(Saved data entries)
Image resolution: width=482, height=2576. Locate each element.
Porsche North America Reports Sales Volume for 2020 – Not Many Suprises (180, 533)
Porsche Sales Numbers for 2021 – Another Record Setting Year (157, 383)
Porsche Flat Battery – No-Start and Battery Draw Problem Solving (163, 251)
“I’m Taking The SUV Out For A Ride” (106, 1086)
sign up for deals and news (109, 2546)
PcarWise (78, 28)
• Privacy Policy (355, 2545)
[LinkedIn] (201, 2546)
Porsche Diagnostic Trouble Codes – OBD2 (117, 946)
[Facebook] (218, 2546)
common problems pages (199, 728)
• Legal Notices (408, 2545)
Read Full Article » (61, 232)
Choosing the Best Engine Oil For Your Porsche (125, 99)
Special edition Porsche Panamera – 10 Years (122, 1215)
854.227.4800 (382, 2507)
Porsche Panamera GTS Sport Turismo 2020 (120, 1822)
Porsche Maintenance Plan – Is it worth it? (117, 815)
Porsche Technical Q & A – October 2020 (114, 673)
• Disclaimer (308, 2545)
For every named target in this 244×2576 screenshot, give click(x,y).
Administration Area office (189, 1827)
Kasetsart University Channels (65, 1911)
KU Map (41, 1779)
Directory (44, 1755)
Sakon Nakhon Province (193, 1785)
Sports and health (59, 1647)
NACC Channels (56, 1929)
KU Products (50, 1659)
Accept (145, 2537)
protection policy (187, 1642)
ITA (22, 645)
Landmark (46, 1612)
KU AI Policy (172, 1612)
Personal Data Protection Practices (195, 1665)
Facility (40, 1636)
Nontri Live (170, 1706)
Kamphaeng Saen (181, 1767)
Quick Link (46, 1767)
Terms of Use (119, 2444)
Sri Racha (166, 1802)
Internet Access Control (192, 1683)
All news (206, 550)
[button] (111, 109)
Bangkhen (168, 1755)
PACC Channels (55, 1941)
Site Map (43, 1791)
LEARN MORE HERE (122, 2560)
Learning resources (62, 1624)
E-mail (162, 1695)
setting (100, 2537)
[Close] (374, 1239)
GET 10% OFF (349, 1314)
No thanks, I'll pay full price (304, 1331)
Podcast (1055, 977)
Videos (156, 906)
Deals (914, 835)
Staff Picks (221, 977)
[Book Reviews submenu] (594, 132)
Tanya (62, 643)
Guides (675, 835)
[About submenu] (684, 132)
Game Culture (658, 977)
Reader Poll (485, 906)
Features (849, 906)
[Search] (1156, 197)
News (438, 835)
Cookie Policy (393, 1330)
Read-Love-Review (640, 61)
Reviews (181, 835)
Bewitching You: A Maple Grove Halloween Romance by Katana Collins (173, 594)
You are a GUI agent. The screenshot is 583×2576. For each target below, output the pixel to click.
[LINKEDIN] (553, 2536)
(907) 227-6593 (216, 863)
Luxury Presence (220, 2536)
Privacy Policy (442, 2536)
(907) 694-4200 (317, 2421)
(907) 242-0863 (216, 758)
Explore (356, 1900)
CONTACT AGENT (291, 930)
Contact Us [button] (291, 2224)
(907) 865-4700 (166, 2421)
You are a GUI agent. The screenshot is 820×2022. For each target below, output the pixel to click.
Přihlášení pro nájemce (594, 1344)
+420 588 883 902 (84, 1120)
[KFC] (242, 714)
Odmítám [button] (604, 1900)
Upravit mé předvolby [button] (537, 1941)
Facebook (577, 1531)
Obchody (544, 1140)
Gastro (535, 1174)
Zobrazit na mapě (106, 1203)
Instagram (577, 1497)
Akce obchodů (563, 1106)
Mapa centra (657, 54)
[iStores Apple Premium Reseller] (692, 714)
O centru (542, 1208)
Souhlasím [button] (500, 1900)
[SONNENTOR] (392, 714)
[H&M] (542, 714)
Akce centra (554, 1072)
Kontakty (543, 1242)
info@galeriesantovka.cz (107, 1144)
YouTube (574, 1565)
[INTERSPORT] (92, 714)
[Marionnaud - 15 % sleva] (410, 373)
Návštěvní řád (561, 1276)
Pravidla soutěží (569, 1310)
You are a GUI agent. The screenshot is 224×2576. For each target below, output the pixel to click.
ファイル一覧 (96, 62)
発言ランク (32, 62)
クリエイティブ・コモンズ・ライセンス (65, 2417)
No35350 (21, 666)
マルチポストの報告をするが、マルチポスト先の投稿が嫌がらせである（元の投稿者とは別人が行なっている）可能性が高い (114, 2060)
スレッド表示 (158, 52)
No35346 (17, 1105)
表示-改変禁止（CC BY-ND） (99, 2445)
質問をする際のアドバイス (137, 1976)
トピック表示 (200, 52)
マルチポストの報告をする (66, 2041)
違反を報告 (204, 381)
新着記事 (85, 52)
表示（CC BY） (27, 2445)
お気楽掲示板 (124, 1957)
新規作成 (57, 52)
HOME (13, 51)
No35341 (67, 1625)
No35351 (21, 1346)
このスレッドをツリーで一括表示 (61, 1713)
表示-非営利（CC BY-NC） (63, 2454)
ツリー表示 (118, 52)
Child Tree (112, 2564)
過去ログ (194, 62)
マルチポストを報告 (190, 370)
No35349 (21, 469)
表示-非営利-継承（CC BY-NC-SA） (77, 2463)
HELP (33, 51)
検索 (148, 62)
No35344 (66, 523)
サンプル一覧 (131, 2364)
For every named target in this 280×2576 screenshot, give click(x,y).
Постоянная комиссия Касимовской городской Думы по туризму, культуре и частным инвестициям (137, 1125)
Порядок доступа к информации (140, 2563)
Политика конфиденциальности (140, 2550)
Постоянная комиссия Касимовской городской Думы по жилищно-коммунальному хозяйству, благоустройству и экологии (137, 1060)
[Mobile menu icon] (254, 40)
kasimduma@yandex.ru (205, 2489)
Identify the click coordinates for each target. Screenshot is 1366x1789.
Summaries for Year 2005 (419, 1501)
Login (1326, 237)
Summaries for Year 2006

## Instructions to follow
Write out, word for word, the line containing "新規作成 (57, 52)" and all the lines after it in the entries above, and nothing more.

## Task output
新規作成 (57, 52)
HOME (13, 51)
No35341 (67, 1625)
No35351 (21, 1346)
このスレッドをツリーで一括表示 (61, 1713)
表示-非営利（CC BY-NC） (63, 2454)
ツリー表示 (118, 52)
Child Tree (112, 2564)
過去ログ (194, 62)
マルチポストを報告 (190, 370)
No35349 (21, 469)
表示-非営利-継承（CC BY-NC-SA） (77, 2463)
HELP (33, 51)
検索 (148, 62)
No35344 (66, 523)
サンプル一覧 (131, 2364)
For every named target in this 280×2576 screenshot, give click(x,y).
Постоянная комиссия Касимовской городской Думы по туризму, культуре и частным инвестициям (137, 1125)
Порядок доступа к информации (140, 2563)
Политика конфиденциальности (140, 2550)
Постоянная комиссия Касимовской городской Думы по жилищно-коммунальному хозяйству, благоустройству и экологии (137, 1060)
[Mobile menu icon] (254, 40)
kasimduma@yandex.ru (205, 2489)
Identify the click coordinates for each target. Screenshot is 1366x1789.
Summaries for Year 2005 (419, 1501)
Login (1326, 237)
Summaries for Year 2006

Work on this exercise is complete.